A FEW MONTHS ago Progressive, an insurance company, ran a video ad on Facebook featuring a grown man who acts like a baby and is carried around in a sling. The ad urged youngsters to “act your age” by renouncing their parents’ car insurance and buying their own. When Facebook employees chuckled about it during a meeting, David Fischer, the firm’s 41-year-old head of marketing, wondered why he had never seen it. He was too old, his colleagues said. Progressive was trying to appeal to young drivers, so it served up the ad only to them.
In 1963 David Ogilvy, the father of Madison Avenue and author of a classic business book, “Confessions of an Advertising Man”, wrote: “An advertisement is like a radar sweep, constantly hunting new prospects as they come into the market. Get a good radar, and keep it sweeping.” Half a century later advertisers are at last taking him at his word. Behavioural profiling has gone viral across the internet, enabling firms to reach users with specific messages based on their location, interests, browsing history and demographic group. Ads can now follow users from site to site: a customer who looks online for flights to Frankfurt will be inundated with German holiday offers. Conversant, a digital-marketing firm, uses an algorithm to deliver around 800, 000 variations of an ad to its big clients’ prospective customers to make it as irresistible as possible. Kraft, a food company, monitors online opinions on its brands in an office which it calls “the looking glass”.

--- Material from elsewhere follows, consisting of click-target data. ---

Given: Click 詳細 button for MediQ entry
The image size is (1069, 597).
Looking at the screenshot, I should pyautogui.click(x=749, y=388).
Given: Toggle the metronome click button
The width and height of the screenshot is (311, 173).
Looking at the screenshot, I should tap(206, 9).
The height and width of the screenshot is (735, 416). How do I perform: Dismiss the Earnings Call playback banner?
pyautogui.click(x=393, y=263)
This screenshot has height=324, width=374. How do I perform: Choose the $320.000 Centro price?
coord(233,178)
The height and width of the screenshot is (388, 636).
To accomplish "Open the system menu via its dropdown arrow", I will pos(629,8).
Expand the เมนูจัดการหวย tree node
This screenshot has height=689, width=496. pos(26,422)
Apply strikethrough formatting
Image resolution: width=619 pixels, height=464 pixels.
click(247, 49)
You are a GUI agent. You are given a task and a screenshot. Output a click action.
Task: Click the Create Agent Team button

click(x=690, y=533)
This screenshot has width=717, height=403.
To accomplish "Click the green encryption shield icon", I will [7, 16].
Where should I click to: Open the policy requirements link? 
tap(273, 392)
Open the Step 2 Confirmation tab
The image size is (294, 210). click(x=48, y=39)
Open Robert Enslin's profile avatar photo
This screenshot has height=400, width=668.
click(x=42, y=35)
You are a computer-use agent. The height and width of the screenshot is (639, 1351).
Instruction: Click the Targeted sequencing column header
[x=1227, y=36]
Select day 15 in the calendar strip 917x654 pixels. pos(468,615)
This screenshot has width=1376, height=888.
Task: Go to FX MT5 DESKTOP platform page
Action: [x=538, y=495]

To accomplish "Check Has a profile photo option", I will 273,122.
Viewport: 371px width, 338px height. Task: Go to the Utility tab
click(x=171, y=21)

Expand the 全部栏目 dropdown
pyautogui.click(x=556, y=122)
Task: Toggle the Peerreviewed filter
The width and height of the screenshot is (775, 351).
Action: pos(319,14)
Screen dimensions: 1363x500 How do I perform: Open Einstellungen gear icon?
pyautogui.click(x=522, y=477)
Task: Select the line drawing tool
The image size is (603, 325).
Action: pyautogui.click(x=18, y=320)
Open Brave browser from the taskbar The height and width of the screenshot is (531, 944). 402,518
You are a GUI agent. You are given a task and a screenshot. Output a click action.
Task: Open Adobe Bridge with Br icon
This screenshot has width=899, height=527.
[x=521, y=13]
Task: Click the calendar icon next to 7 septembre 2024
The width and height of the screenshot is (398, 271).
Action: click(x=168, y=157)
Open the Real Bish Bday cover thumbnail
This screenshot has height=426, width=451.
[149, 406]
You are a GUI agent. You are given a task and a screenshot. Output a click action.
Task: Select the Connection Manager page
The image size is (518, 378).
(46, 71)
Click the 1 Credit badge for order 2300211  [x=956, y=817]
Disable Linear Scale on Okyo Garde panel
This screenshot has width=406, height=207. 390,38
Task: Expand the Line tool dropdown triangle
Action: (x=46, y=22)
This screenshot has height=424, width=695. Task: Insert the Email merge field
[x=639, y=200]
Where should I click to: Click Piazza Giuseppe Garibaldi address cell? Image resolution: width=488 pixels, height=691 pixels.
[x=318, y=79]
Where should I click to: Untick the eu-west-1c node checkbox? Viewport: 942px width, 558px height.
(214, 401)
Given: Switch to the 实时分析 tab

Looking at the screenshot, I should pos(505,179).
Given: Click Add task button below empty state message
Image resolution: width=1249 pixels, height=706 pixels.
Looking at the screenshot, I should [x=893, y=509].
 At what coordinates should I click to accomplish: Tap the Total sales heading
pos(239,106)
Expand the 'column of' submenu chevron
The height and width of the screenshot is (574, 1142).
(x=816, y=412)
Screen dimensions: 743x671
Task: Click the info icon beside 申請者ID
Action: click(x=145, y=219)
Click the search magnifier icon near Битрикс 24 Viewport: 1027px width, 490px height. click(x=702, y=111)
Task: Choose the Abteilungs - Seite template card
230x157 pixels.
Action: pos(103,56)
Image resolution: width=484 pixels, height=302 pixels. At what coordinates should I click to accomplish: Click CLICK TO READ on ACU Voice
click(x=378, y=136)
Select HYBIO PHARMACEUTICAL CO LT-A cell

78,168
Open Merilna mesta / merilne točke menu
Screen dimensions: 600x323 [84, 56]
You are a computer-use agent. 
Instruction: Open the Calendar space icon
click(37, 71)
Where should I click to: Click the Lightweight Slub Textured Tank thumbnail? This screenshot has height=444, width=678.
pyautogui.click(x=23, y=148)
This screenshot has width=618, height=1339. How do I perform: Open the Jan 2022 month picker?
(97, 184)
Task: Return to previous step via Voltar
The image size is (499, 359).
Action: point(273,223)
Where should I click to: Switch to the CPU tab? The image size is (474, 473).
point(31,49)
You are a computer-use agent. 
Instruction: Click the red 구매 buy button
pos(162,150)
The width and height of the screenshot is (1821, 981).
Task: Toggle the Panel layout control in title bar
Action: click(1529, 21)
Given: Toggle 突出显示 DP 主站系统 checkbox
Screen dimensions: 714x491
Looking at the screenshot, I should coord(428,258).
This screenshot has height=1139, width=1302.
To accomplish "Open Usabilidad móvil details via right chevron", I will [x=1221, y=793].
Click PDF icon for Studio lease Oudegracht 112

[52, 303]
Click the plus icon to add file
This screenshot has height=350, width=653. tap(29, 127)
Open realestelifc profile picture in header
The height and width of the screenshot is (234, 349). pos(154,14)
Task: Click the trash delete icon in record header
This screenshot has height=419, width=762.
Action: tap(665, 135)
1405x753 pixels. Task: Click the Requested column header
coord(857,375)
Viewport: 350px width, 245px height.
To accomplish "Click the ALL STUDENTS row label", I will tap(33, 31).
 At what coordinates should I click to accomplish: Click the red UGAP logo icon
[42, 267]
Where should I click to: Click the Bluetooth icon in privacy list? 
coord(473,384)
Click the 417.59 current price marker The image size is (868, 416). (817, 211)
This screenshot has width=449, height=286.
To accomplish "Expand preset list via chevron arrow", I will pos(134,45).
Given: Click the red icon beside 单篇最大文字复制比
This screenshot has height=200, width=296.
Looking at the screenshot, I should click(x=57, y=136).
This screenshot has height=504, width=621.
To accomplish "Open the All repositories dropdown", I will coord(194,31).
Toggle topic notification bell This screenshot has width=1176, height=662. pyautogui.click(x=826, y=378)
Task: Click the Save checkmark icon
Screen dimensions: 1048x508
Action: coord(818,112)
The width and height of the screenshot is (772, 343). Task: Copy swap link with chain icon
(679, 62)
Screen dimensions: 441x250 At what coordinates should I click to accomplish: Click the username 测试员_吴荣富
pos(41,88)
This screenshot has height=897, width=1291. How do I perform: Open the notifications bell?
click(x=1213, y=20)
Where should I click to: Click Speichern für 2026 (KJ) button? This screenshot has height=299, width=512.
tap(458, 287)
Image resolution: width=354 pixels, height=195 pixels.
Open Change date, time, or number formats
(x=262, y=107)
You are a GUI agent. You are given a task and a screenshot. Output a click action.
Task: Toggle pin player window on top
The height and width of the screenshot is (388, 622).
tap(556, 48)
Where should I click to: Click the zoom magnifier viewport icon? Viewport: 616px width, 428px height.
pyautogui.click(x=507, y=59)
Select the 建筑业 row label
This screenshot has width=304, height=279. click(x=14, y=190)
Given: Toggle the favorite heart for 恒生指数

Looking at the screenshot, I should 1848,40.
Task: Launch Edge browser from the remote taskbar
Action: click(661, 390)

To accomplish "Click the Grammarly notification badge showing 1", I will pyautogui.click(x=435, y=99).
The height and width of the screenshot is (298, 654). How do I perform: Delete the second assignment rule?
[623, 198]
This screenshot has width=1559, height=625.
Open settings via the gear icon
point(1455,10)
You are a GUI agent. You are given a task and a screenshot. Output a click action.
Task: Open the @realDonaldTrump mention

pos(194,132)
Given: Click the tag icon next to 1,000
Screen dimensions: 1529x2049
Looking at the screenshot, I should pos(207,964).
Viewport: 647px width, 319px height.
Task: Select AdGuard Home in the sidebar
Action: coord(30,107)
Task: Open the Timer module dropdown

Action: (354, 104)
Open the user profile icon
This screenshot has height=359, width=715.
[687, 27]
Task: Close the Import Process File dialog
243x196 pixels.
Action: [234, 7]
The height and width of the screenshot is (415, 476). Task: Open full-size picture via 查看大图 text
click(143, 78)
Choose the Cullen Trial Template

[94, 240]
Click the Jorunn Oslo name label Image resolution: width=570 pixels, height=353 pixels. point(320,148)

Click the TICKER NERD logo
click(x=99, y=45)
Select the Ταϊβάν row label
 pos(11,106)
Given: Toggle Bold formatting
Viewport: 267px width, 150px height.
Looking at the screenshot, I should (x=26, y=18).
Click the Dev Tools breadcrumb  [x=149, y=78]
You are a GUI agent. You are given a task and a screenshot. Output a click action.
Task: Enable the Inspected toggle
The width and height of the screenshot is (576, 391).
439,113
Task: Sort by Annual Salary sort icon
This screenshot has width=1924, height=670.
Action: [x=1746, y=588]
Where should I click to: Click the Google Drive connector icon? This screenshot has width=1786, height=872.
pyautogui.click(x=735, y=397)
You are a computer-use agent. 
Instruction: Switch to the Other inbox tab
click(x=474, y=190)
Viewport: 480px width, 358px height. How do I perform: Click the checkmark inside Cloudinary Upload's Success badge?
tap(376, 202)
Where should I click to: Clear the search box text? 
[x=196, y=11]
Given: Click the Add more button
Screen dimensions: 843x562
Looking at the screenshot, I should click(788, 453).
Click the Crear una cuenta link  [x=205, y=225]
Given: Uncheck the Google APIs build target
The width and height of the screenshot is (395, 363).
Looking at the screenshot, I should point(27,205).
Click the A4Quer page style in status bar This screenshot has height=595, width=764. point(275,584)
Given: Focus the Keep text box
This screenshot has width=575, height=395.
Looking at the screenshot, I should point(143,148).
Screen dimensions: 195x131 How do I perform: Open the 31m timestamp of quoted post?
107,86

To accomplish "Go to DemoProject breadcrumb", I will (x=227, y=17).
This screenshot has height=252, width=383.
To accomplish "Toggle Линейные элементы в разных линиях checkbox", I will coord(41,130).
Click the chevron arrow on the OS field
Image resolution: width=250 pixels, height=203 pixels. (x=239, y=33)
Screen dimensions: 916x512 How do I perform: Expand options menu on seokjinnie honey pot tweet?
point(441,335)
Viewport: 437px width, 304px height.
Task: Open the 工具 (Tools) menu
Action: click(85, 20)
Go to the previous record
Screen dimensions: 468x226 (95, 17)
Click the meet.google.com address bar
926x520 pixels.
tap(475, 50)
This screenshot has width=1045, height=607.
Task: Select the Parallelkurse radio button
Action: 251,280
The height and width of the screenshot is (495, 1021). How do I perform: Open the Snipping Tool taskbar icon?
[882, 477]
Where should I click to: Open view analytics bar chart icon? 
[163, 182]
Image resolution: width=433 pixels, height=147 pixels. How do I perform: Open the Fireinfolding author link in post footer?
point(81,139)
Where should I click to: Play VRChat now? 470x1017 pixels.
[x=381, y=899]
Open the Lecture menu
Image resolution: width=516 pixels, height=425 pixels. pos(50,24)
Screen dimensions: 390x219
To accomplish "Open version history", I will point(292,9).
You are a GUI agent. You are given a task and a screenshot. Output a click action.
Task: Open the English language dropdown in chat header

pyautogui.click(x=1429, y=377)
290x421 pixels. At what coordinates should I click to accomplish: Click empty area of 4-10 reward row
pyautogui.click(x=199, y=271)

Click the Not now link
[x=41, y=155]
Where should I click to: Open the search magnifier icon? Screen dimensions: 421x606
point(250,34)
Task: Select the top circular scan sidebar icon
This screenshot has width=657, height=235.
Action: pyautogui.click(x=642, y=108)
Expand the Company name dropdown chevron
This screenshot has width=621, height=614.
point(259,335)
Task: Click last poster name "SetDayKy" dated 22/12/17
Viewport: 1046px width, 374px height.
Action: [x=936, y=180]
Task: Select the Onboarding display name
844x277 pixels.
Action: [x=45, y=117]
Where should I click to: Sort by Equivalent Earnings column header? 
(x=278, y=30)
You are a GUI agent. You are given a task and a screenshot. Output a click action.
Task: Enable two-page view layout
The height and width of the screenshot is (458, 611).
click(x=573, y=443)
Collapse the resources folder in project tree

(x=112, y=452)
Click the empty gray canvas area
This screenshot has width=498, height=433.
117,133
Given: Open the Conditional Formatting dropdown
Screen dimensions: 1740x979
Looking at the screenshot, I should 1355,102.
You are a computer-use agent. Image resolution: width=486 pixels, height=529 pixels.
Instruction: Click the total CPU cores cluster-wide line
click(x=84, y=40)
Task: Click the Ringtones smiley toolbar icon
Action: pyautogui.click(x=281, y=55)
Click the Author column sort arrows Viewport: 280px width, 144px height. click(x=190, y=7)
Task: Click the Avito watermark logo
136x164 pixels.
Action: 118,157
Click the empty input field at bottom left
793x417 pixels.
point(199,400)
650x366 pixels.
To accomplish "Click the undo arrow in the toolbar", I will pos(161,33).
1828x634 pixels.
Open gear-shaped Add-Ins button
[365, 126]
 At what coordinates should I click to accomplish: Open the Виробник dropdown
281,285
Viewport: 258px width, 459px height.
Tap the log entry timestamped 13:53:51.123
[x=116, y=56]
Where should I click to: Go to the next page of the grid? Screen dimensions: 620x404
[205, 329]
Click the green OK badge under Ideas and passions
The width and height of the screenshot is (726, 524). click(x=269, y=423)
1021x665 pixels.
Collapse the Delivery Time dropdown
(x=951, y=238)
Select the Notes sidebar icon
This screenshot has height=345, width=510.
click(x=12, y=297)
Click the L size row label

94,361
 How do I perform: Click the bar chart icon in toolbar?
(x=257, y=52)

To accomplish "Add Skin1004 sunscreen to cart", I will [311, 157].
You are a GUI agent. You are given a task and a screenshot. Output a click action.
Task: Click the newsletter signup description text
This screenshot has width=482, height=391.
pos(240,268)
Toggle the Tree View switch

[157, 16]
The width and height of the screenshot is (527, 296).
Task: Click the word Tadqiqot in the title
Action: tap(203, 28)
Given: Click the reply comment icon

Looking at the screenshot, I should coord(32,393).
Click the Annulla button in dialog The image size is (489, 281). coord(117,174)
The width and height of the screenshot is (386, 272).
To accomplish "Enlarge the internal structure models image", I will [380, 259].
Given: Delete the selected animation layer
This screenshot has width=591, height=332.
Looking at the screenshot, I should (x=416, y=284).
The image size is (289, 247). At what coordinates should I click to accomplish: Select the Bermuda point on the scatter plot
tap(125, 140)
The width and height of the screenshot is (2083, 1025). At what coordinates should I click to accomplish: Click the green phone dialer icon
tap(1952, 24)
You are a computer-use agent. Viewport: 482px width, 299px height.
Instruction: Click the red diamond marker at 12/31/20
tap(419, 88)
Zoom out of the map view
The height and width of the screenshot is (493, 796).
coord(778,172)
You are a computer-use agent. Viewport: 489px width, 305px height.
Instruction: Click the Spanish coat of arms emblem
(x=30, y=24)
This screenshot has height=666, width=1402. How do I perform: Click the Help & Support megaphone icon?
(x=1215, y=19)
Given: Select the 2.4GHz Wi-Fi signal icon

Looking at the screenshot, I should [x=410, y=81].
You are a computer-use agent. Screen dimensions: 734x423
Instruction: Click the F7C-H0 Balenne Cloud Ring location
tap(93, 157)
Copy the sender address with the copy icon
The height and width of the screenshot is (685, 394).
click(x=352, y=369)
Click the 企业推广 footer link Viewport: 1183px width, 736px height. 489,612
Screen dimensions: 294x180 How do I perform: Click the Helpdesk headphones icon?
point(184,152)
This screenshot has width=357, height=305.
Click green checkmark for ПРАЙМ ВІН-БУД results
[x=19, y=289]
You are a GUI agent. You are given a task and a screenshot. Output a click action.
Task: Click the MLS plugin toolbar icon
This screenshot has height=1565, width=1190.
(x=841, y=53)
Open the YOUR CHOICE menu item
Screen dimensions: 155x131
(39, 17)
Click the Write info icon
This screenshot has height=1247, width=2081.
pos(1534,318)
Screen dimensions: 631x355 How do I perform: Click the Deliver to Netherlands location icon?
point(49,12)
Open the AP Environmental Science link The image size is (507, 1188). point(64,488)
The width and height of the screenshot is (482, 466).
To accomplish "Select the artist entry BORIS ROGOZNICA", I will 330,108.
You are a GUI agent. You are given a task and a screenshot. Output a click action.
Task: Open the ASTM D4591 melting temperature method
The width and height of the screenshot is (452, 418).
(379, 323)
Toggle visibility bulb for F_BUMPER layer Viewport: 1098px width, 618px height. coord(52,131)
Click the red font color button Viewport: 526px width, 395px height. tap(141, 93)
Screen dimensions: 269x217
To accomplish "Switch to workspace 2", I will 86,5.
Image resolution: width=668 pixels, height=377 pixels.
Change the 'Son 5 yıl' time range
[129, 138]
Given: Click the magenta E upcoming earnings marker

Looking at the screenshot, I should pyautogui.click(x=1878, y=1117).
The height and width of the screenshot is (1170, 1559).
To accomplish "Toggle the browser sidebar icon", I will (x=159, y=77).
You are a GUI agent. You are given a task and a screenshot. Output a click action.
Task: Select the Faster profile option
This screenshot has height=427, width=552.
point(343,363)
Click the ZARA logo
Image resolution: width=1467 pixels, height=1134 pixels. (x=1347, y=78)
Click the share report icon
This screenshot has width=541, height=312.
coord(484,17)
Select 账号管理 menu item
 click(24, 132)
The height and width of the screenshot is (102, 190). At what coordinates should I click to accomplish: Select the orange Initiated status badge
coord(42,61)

Extreme personalisation in advertising has been slow to come, except in search advertising, where Google, Yahoo and other engines have been serving up ads tailored to users’ interests for years. But now it has arrived in earnest. According to one poll by Adobe, a software company, most marketers say they have seen more change in the past two years than in the previous 50.
In the classic advertising model, firms used to place ads with media that brought together the audiences they were after. They would go for business executives in the Wall Street Journal, for example, or youngsters on MTV. But now advertisers no longer have to rely on media as proxies for consumers, because they have more tools and data to target precisely the people they want to reach.